Mei inclinó la cabeza, los ojos apuntando al suelo, a un costado de sus pies.
—No estoy segura —dijo grave—. Puede ser, tendría que ir a Rosario a averiguarlo. No sé qué voy a hacer y no es un tema de ustedes.
De nuevo el silencio tomó la escena, pero esta vez volví a prestar atención al lugar en el que estábamos. La parte superior de la puerta de ingreso a la terraza era de vidrio y en el reflejo la escena estaba casi completa. Todavía quedaban figuritas enfrentándonos, pero ya no parecía que nos vigilaran. Más bien sentía que nos observaban, que nos estudiaban, que lo nuestro no era una isla, sino un anfiteatro.

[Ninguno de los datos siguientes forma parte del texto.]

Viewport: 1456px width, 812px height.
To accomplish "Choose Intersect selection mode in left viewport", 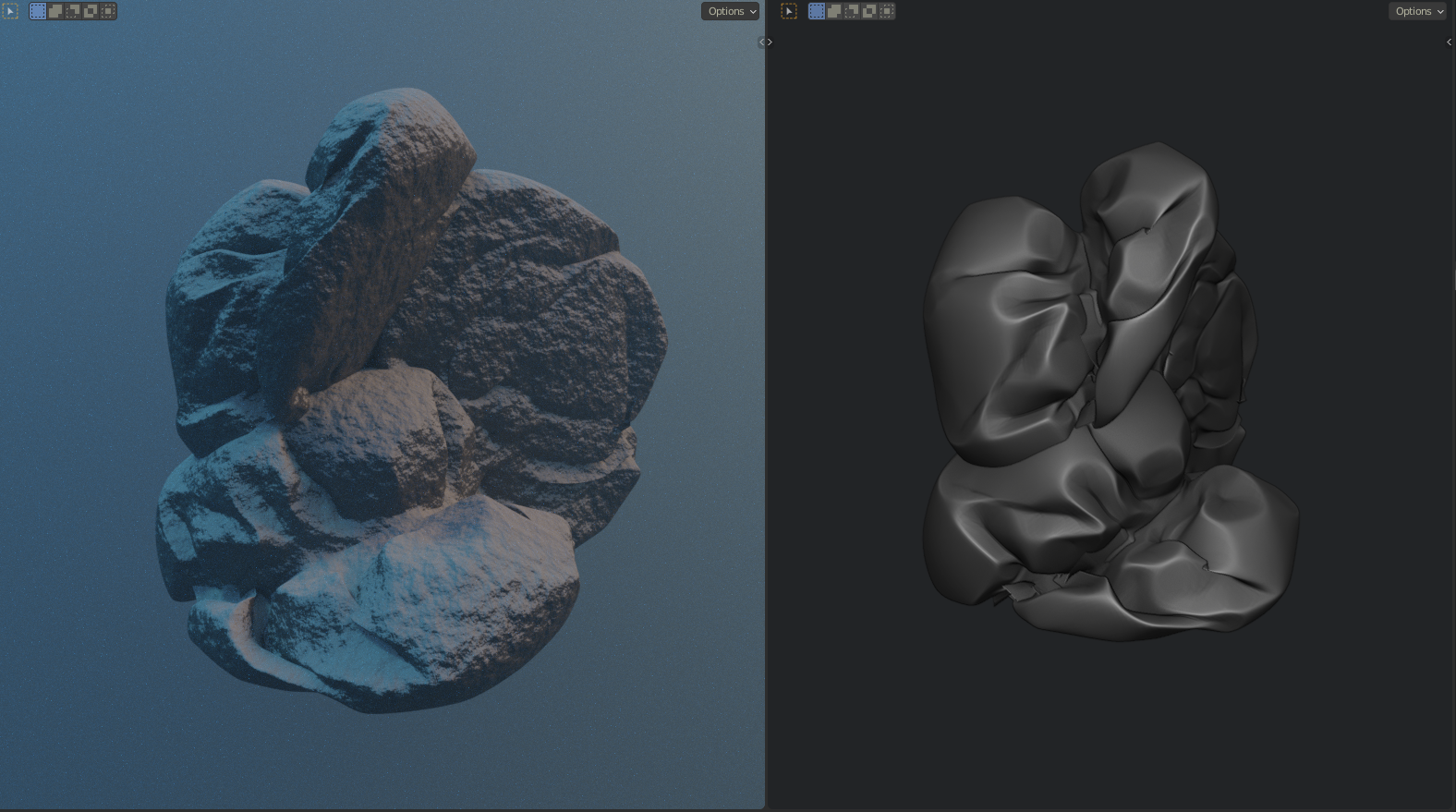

La cara de incomprensión de Manuel daba pena. Darío tenía la vista perdida en el cielo, como buscando un poema que recitar. Romina me miraba censora. Mei se mordía los labios, contenía un rugido. Yo tenía los ojos entornados. Podía verme ensimismada en el reflejo, pero yo misma no sabía qué estaba pensando.
—Emilia —dijo Mei—, te prohíbo que vuelvas a hablar del tema. Con nadie.
Entendí que mi vida en la casona era un peligro para su privacidad, el responsable tenía que estar entre los Nos vemos mañana. Quería jurarle que no tenía intenciones de decir o averiguar nada, pero era ridículo. Podría haber hecho una promesa con sangre y ella no habría cambiado el gesto. De todas maneras, su vibración me llegaba sin desprecio. Como la noche en que me miró segura de que yo había matado a Gómez, incluso sentí que portaba algo de estima.
Los figuritas estuvieron con nosotros hasta el momento en que el último y angosto corredor seco de la calle amenazaba con desaparecer bajo el agua. Entonces se fueron como habían venido: a velocidad constante, sin hacer ruido. Nos dejaron la terraza limpia, lista para cualquier actividad que no fuera alimentarnos.